■ **Action item**
Those lines of the data that hold the word "vertical" are to be copied out.

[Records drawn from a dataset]

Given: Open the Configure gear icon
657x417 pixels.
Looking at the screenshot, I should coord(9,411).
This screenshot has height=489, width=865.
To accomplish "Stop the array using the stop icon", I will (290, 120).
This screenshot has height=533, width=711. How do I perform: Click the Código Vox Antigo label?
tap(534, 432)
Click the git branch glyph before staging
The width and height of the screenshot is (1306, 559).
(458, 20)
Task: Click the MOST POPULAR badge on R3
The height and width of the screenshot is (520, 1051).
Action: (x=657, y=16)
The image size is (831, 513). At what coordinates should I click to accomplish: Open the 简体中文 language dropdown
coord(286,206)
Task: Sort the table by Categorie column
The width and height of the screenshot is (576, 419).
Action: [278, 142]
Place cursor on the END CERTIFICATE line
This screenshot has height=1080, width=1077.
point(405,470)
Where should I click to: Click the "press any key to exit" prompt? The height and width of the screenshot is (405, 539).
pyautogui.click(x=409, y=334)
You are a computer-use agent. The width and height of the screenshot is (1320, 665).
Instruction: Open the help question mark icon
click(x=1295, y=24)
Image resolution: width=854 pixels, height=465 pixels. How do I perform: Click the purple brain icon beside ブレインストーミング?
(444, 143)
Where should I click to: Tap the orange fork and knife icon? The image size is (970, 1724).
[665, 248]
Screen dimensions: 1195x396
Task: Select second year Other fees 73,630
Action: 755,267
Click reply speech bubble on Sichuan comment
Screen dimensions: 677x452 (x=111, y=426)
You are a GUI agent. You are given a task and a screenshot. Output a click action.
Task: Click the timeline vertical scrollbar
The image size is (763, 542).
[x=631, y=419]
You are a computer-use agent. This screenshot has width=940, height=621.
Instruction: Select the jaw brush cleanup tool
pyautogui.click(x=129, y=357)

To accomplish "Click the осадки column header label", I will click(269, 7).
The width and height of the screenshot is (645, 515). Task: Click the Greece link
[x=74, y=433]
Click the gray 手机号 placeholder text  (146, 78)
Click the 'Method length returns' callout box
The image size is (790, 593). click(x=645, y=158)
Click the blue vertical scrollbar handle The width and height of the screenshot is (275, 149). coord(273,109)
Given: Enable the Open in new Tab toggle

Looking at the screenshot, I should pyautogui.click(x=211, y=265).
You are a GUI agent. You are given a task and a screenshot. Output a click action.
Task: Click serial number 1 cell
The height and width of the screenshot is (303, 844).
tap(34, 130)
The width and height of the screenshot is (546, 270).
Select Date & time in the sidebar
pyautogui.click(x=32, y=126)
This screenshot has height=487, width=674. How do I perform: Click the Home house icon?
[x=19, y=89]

■ **Answer to this problem**
Task: Click the timeline vertical scrollbar
Click the blue vertical scrollbar handle The width and height of the screenshot is (275, 149). coord(273,109)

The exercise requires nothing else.